→ SOURCE DATA
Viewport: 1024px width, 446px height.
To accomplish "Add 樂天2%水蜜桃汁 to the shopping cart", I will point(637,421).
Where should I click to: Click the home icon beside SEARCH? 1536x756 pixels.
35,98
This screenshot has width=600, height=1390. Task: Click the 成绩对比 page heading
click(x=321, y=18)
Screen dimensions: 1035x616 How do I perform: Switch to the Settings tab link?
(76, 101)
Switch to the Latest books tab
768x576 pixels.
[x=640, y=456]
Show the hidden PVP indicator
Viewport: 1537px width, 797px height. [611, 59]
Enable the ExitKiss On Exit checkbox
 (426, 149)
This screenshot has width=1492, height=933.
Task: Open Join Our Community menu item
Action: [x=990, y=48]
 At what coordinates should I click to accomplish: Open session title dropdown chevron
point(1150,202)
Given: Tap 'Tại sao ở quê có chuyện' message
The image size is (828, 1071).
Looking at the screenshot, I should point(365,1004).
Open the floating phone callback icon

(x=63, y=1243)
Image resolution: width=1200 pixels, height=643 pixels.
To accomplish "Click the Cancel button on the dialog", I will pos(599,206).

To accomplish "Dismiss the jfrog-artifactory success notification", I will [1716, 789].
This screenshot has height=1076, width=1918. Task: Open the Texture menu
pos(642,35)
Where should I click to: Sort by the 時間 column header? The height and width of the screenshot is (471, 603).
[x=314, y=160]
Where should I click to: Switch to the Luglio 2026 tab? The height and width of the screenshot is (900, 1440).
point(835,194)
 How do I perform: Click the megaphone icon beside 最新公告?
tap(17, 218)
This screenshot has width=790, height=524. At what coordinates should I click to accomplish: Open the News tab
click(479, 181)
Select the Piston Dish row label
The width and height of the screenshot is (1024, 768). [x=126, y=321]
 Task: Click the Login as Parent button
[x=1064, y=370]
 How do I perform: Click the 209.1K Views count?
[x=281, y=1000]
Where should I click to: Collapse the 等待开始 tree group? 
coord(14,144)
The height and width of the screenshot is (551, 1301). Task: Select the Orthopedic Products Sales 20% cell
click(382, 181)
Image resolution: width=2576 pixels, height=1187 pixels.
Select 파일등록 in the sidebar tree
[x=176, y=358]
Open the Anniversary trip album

→ WHAT TO PRODUCE
Output every line of the rows above as a Markdown table with the columns No and Line, numbering the lines in order and leaving out blank ones.

→ RESPONSE FOR THIS EXERCISE
| No | Line |
|---|---|
| 1 | Viewport: 1024px width, 446px height. |
| 2 | To accomplish "Add 樂天2%水蜜桃汁 to the shopping cart", I will point(637,421). |
| 3 | Where should I click to: Click the home icon beside SEARCH? 1536x756 pixels. |
| 4 | 35,98 |
| 5 | This screenshot has width=600, height=1390. Task: Click the 成绩对比 page heading |
| 6 | click(x=321, y=18) |
| 7 | Screen dimensions: 1035x616 How do I perform: Switch to the Settings tab link? |
| 8 | (76, 101) |
| 9 | Switch to the Latest books tab |
| 10 | 768x576 pixels. |
| 11 | [x=640, y=456] |
| 12 | Show the hidden PVP indicator |
| 13 | Viewport: 1537px width, 797px height. [611, 59] |
| 14 | Enable the ExitKiss On Exit checkbox |
| 15 |  (426, 149) |
| 16 | This screenshot has width=1492, height=933. |
| 17 | Task: Open Join Our Community menu item |
| 18 | Action: [x=990, y=48] |
| 19 |  At what coordinates should I click to accomplish: Open session title dropdown chevron |
| 20 | point(1150,202) |
| 21 | Given: Tap 'Tại sao ở quê có chuyện' message |
| 22 | The image size is (828, 1071). |
| 23 | Looking at the screenshot, I should point(365,1004). |
| 24 | Open the floating phone callback icon |
| 25 | (x=63, y=1243) |
| 26 | Image resolution: width=1200 pixels, height=643 pixels. |
| 27 | To accomplish "Click the Cancel button on the dialog", I will pos(599,206). |
| 28 | To accomplish "Dismiss the jfrog-artifactory success notification", I will [1716, 789]. |
| 29 | This screenshot has height=1076, width=1918. Task: Open the Texture menu |
| 30 | pos(642,35) |
| 31 | Where should I click to: Sort by the 時間 column header? The height and width of the screenshot is (471, 603). |
| 32 | [x=314, y=160] |
| 33 | Where should I click to: Switch to the Luglio 2026 tab? The height and width of the screenshot is (900, 1440). |
| 34 | point(835,194) |
| 35 |  How do I perform: Click the megaphone icon beside 最新公告? |
| 36 | tap(17, 218) |
| 37 | This screenshot has width=790, height=524. At what coordinates should I click to accomplish: Open the News tab |
| 38 | click(479, 181) |
| 39 | Select the Piston Dish row label |
| 40 | The width and height of the screenshot is (1024, 768). [x=126, y=321] |
| 41 |  Task: Click the Login as Parent button |
| 42 | [x=1064, y=370] |
| 43 |  How do I perform: Click the 209.1K Views count? |
| 44 | [x=281, y=1000] |
| 45 | Where should I click to: Collapse the 等待开始 tree group?  |
| 46 | coord(14,144) |
| 47 | The height and width of the screenshot is (551, 1301). Task: Select the Orthopedic Products Sales 20% cell |
| 48 | click(382, 181) |
| 49 | Image resolution: width=2576 pixels, height=1187 pixels. |
| 50 | Select 파일등록 in the sidebar tree |
| 51 | [x=176, y=358] |
| 52 | Open the Anniversary trip album |